To do:
The answer must be an exact copy of the records, with every picture removed.
◇ ◇ ◇
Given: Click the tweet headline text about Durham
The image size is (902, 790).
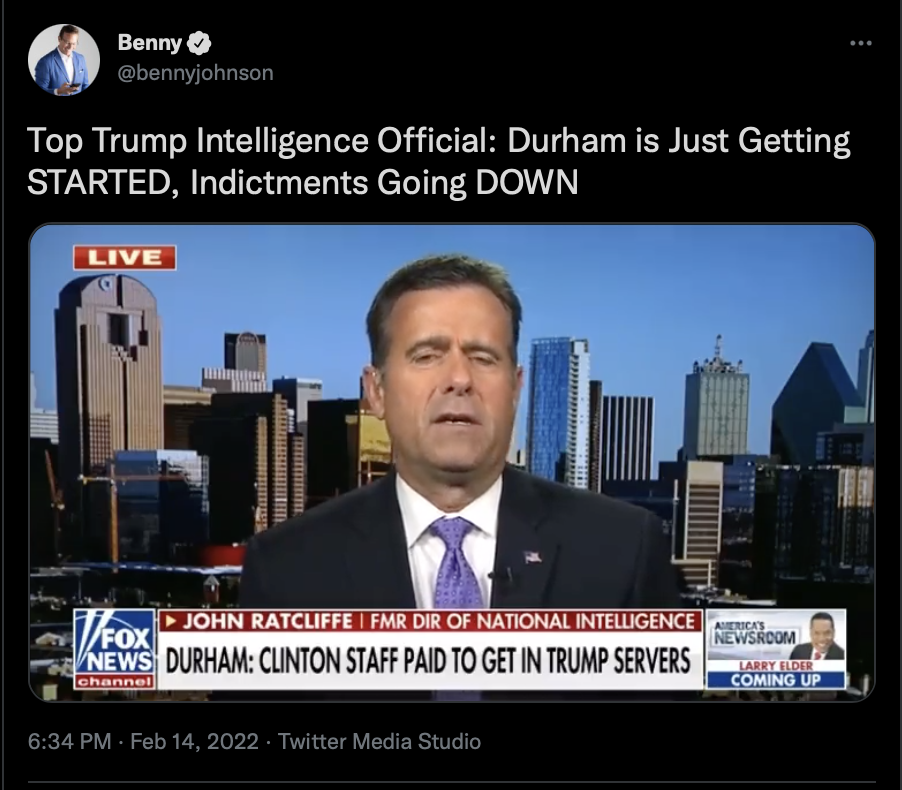Looking at the screenshot, I should 438,161.
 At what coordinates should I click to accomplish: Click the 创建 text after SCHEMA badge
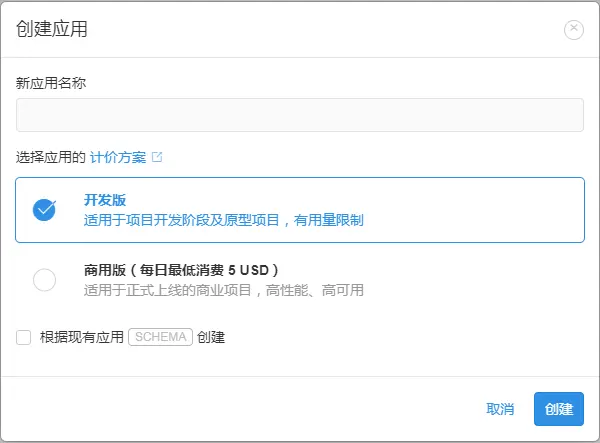[x=211, y=337]
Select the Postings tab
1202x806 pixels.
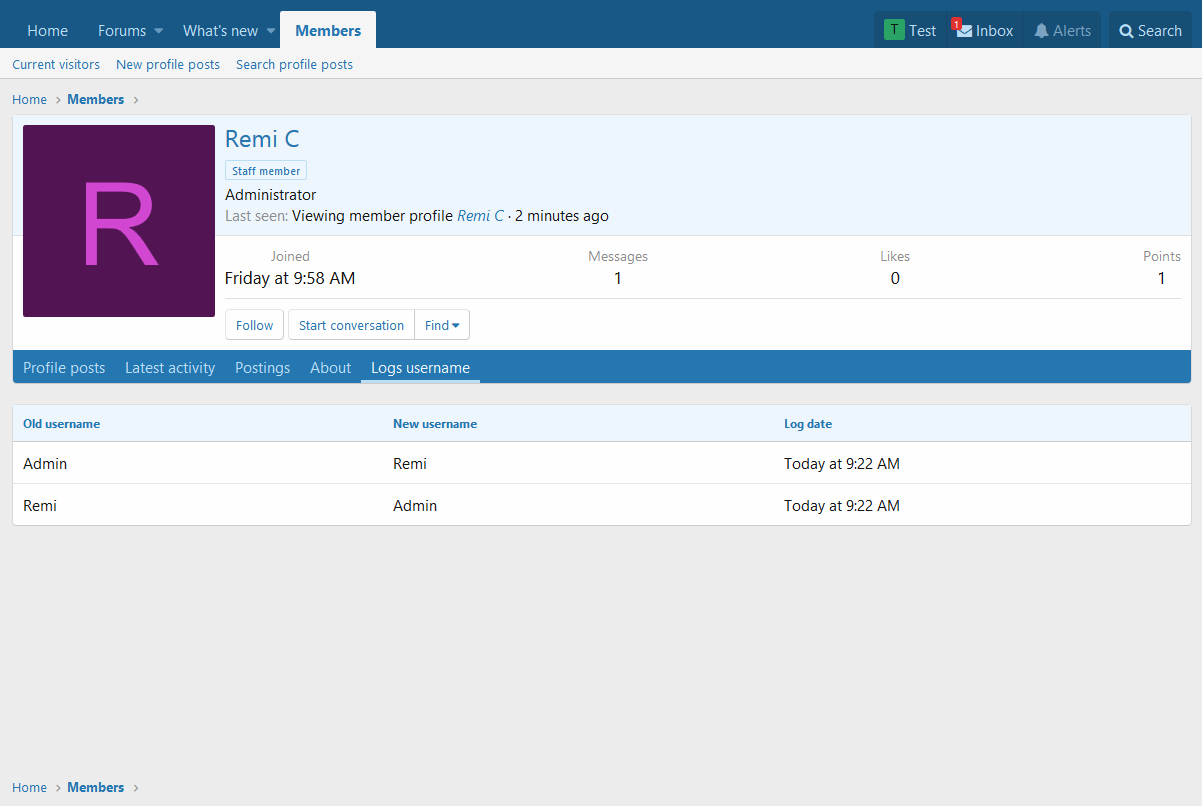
◇ ◇ ◇
Answer area:
Given: Click the tweet headline text about Durham
The image size is (902, 790).
Looking at the screenshot, I should 438,161.
 At what coordinates should I click to accomplish: Click the 创建 text after SCHEMA badge
[x=211, y=337]
Select the Postings tab
1202x806 pixels.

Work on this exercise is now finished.